The Lucy Gordon poem is a retelling of her life through what I could find, my research, and a personal story. That poem really represents to me how people project what they think onto a story, “Oh well, she died because of this.” Any time any celebrity dies or had been in rehab or anything, everyone’s saying, “This is probably what happened.” I just took the literal articles that I had read about what they thought her life was like, and I did this weird collage-hybrid between that and this really intense story [friend and former MTV News correspondent Gideon Yago] told me because he had dated her. He knew her very well and she became a good friend. He was very integral to the part of her life up until her suicide.
In the epilogue, you say that you admire the deaths of these actresses. Why admiration?
I started to admire the freedom that death represents and I was admiring these women who had made an impact and come and gone quickly. At that time, I was really struggling with my own thoughts on acting. I’ve been acting since I was 11 years old, had gone from job to job to job to job, and it was taxing. For me, thoughts of death were really beautiful metaphors for thoughts of stopping. Every time I was reading about the end of a life, I was thinking internally about, “Well, I want the end of my life as I know it,” not suicidal thoughts, but just thoughts on stopping, like what that would feel like. Only a couple years ago, there was a sense of wanting to feel like a new leaf was turning and wanting to feel like a shedding of the skin and that things were changing.
I couldn’t describe how or why and maybe I didn’t want to just act anymore. There were just a million questions. It felt right to ask myself if I was allowed to stop acting, if I was allowed to do something else. There was so much of it. The admiration just comes from death as a metaphor. Death as ultimately, [those women] stopped the pain of their lives, they stopped the pain of the positions of their lives. they stopped the pain of being projected onto objects.
That to me was very desirable.
You took a break before finishing the book. How did you know it was time to return?
I have to just embrace death. I’m doing the wrong thing. I’m going against the current. Again, when I say death, that’s death as a metaphor. Me embracing whatever was dying in me was what needed to happen. The ultimate research of all of these women was an accumulation leading to my own exorcism of my own fears about who I am, my own questions and all of that. The more I just embraced it and stopped feeling like I’m going to become them, I’m going to die and all things that were spinning through my head.

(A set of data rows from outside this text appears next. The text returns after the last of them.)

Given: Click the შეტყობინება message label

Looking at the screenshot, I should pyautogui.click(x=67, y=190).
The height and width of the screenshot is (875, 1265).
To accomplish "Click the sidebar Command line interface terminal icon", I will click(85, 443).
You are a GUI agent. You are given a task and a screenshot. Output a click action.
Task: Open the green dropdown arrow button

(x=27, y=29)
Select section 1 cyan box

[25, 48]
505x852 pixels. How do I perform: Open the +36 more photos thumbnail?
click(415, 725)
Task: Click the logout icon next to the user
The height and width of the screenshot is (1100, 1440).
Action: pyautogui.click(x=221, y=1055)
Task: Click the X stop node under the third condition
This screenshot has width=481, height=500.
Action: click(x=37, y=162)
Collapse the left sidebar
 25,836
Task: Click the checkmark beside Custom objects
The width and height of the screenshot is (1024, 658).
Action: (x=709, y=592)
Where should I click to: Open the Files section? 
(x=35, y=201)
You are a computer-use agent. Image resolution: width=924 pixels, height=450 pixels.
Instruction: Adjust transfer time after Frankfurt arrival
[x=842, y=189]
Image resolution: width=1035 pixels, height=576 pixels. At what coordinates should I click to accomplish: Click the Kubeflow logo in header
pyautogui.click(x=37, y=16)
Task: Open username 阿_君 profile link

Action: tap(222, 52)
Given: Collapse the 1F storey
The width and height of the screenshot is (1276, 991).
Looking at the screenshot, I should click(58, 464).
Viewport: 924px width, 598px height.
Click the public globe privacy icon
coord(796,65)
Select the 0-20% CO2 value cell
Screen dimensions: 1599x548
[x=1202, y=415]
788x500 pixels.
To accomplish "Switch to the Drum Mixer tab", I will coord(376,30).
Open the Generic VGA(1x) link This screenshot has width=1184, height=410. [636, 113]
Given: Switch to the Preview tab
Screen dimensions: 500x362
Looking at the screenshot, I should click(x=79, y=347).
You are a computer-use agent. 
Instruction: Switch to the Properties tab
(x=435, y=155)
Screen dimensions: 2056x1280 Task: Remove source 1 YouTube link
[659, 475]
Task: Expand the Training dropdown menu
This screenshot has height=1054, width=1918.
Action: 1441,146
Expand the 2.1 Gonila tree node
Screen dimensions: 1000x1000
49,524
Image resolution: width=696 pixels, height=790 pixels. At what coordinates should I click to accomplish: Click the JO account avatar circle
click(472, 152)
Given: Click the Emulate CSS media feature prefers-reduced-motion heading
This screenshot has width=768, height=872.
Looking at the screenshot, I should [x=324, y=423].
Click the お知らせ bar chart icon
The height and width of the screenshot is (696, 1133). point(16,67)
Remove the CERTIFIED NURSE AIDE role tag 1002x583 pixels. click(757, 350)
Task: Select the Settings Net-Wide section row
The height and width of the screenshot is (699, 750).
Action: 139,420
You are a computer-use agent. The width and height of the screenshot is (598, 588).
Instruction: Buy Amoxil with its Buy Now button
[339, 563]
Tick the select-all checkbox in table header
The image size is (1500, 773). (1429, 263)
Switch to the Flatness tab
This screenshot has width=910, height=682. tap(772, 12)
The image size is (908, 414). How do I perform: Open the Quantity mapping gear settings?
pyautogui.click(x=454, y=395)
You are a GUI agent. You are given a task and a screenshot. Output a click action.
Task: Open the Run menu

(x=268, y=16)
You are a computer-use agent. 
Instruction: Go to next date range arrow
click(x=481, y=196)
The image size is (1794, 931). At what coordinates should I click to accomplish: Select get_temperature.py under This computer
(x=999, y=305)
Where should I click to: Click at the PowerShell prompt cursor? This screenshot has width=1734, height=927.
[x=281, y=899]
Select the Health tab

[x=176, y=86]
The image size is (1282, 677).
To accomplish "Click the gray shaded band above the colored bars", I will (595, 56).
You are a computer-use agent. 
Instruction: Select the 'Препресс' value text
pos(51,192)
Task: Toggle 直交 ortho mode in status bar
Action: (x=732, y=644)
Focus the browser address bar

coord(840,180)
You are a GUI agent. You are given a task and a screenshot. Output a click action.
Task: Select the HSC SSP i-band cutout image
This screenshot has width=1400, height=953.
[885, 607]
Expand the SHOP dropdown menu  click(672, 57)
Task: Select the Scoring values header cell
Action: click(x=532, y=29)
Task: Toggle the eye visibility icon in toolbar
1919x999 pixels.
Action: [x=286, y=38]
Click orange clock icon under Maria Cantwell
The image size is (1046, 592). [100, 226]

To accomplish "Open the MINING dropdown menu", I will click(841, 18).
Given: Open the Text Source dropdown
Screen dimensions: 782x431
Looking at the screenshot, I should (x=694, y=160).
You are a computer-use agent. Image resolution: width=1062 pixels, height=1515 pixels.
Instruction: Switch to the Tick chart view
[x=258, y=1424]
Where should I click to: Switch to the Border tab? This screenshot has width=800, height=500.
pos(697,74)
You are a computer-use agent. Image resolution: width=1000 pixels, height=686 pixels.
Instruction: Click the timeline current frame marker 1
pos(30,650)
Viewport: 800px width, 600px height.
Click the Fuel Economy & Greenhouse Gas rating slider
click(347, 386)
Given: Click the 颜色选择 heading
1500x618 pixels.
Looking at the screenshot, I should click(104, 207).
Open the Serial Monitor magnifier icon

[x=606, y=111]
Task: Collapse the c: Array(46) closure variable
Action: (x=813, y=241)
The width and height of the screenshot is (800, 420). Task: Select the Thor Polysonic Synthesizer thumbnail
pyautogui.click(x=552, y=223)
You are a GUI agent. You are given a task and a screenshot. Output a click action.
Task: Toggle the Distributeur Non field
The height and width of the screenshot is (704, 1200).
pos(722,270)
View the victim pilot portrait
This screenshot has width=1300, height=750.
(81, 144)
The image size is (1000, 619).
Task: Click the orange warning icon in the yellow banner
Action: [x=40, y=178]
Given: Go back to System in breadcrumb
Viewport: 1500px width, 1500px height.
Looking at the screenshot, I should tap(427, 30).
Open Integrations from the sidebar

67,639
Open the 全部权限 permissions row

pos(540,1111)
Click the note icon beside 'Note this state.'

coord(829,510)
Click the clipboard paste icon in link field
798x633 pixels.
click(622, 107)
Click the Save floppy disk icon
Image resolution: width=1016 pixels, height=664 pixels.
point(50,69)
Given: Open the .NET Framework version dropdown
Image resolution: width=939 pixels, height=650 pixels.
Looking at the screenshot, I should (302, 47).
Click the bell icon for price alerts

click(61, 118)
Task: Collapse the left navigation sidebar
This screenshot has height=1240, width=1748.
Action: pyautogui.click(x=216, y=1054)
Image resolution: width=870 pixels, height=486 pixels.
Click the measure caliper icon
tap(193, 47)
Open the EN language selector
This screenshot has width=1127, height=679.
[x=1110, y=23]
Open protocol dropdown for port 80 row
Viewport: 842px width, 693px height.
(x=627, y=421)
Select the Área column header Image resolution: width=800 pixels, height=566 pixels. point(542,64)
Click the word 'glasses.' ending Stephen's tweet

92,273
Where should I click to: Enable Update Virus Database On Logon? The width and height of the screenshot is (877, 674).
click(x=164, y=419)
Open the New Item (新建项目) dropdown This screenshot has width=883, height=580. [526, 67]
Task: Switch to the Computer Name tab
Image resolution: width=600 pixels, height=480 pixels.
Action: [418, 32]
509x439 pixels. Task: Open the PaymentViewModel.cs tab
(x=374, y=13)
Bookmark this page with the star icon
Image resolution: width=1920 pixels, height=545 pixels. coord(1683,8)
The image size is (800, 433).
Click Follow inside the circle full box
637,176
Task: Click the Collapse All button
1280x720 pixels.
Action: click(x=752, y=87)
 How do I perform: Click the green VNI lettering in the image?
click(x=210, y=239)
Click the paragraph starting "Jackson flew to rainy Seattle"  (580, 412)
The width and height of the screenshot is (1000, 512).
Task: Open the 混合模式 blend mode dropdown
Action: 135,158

Which is where the list [of Tamblyn’s Google searches in the epilogue] came. It was me saying, “Look at this, It’s just a list of names. None of this matters. Everybody has to die.” I was ultimately trying to say how internally, all women are the same, everybody’s suffering, everyone’s in pain, everyone’s in fear, and that was a way of making a very long monotonous list that makes you want to skip through it. It’s so much. The thing that was important all along was staring me right in the face: Yes, I’m exactly like them. I didn’t want to be. I wanted to separate myself. But actually, it was the opposite. My pain is their pain. No matter what you do, the pain is similar and that’s what’s important to remember.
Amber Tamblyn’s Dark Sparkler is out on Harper Perennial today.